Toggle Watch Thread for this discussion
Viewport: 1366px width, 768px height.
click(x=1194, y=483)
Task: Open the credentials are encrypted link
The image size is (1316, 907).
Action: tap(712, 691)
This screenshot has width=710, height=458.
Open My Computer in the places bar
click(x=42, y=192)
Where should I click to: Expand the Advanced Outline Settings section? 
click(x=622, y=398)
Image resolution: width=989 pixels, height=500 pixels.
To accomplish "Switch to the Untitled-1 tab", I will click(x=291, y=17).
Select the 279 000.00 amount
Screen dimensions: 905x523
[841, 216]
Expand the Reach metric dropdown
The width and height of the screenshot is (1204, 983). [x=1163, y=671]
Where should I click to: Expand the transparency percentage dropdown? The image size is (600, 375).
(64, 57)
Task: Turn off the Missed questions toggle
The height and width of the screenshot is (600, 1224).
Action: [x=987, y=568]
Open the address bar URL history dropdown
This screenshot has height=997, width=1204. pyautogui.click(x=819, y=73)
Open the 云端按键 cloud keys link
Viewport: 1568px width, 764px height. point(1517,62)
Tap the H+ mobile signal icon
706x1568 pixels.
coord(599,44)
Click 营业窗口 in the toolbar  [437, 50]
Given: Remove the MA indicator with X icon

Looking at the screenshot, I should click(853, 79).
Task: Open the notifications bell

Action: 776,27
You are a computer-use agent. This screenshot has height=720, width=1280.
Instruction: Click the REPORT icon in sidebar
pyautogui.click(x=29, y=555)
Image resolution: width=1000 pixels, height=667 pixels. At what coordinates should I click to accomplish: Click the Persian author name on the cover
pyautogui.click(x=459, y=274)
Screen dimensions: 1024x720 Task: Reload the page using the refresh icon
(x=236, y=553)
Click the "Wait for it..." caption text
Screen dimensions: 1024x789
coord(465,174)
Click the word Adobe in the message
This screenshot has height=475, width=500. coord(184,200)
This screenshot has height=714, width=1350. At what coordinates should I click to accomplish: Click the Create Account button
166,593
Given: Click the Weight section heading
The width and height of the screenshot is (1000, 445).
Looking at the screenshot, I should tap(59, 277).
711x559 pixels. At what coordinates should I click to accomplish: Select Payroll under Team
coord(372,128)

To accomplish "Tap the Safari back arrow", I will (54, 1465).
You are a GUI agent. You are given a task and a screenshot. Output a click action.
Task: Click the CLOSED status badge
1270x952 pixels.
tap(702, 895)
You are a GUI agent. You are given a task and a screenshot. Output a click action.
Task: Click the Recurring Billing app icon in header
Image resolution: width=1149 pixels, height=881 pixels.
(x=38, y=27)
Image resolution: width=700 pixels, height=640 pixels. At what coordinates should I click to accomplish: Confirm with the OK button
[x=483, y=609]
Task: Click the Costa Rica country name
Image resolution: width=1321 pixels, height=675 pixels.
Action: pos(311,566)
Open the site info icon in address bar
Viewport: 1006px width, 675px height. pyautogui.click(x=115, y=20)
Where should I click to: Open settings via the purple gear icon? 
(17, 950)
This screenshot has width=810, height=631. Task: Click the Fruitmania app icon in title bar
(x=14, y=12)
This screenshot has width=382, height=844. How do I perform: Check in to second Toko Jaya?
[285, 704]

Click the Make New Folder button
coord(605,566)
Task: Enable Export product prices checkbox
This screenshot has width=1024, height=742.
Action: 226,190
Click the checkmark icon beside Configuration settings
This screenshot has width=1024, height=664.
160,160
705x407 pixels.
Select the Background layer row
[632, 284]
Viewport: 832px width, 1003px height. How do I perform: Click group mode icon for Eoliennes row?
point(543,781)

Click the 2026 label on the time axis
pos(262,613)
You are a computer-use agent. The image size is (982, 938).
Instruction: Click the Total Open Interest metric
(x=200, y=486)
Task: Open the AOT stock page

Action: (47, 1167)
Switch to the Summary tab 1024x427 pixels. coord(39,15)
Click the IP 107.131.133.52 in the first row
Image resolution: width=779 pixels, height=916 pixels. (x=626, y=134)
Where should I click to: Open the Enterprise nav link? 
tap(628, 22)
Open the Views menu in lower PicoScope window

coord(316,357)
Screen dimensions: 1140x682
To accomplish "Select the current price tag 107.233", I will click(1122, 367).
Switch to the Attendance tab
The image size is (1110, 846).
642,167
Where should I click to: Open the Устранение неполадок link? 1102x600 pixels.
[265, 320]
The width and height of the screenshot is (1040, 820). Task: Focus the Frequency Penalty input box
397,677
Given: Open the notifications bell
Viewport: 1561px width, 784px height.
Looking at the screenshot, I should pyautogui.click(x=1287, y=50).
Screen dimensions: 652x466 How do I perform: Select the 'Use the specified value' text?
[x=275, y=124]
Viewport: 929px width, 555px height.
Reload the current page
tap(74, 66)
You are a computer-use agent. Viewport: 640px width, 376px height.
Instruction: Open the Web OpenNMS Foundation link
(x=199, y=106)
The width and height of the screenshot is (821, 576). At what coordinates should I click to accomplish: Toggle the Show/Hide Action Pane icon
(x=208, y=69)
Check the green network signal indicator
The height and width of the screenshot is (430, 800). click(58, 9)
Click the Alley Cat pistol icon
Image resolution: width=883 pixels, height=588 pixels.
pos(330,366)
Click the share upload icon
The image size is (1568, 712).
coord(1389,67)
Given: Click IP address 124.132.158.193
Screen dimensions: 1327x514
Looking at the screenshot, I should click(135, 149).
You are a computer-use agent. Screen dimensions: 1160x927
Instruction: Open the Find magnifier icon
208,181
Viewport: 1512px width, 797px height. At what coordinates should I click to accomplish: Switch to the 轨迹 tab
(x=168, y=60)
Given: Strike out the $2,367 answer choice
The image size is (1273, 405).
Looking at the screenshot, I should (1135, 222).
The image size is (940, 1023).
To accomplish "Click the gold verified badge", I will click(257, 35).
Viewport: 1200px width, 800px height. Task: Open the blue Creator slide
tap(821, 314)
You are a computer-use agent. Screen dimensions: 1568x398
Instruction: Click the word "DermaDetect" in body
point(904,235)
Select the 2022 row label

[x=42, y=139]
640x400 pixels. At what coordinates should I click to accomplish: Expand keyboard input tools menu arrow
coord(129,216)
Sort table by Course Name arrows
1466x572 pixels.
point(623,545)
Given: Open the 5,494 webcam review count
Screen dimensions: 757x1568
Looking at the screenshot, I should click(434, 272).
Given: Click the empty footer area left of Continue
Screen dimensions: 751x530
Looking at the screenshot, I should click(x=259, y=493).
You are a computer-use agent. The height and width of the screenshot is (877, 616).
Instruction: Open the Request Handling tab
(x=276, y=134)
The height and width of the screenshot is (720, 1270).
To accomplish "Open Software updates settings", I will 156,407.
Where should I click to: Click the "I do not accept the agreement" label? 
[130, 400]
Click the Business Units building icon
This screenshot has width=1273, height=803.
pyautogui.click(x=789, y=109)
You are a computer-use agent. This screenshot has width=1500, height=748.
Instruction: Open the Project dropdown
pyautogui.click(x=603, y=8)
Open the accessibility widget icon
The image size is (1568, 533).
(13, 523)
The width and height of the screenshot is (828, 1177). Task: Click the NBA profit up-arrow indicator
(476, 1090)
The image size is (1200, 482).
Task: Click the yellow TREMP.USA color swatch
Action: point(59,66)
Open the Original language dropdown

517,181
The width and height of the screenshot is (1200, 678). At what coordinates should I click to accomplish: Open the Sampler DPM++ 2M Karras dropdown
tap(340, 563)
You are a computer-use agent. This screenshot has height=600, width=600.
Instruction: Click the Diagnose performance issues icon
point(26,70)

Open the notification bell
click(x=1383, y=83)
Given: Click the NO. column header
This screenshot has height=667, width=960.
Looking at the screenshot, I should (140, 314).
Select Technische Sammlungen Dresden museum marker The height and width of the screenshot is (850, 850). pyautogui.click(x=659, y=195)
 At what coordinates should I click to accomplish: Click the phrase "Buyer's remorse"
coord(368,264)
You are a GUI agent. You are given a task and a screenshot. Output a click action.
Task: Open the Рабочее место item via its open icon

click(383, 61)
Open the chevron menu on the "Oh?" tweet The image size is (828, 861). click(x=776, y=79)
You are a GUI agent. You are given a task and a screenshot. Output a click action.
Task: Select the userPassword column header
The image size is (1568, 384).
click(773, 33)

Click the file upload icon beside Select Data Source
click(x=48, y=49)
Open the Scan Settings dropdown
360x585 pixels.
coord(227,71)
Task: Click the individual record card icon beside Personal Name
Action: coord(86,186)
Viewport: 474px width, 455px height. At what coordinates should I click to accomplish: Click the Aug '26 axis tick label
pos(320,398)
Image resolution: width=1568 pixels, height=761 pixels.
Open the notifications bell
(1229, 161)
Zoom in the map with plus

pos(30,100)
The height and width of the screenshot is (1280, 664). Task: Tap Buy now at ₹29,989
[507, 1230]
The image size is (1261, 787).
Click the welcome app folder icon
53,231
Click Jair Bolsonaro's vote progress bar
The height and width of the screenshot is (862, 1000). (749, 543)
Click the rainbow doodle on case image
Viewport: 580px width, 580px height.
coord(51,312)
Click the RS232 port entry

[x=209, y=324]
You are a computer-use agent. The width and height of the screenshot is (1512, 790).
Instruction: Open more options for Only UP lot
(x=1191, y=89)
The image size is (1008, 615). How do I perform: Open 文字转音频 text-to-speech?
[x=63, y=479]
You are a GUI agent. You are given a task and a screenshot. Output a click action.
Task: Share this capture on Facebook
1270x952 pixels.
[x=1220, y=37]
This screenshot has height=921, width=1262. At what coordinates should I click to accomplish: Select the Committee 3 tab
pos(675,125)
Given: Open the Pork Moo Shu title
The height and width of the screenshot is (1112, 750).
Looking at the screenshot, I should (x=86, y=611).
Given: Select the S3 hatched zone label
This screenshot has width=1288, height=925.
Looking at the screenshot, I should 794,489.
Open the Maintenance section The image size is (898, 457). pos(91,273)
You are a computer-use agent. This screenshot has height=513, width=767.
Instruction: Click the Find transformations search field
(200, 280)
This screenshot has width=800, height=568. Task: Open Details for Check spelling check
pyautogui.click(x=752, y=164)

PROBLEM: Going back to the entries above, set down exactly the lines that begin at the one with "The width and height of the screenshot is (821, 576)." and end at the one with "Sort table by Course Name arrows", both included, and nothing else.

OUTPUT OF THE EXERCISE:
The width and height of the screenshot is (821, 576). At what coordinates should I click to accomplish: Toggle the Show/Hide Action Pane icon
(x=208, y=69)
Check the green network signal indicator
The height and width of the screenshot is (430, 800). click(58, 9)
Click the Alley Cat pistol icon
Image resolution: width=883 pixels, height=588 pixels.
pos(330,366)
Click the share upload icon
The image size is (1568, 712).
coord(1389,67)
Given: Click IP address 124.132.158.193
Screen dimensions: 1327x514
Looking at the screenshot, I should click(135, 149).
You are a computer-use agent. Screen dimensions: 1160x927
Instruction: Open the Find magnifier icon
208,181
Viewport: 1512px width, 797px height. At what coordinates should I click to accomplish: Switch to the 轨迹 tab
(x=168, y=60)
Given: Strike out the $2,367 answer choice
The image size is (1273, 405).
Looking at the screenshot, I should (1135, 222).
The image size is (940, 1023).
To accomplish "Click the gold verified badge", I will click(257, 35).
Viewport: 1200px width, 800px height. Task: Open the blue Creator slide
tap(821, 314)
You are a computer-use agent. Screen dimensions: 1568x398
Instruction: Click the word "DermaDetect" in body
point(904,235)
Select the 2022 row label

[x=42, y=139]
640x400 pixels. At what coordinates should I click to accomplish: Expand keyboard input tools menu arrow
coord(129,216)
Sort table by Course Name arrows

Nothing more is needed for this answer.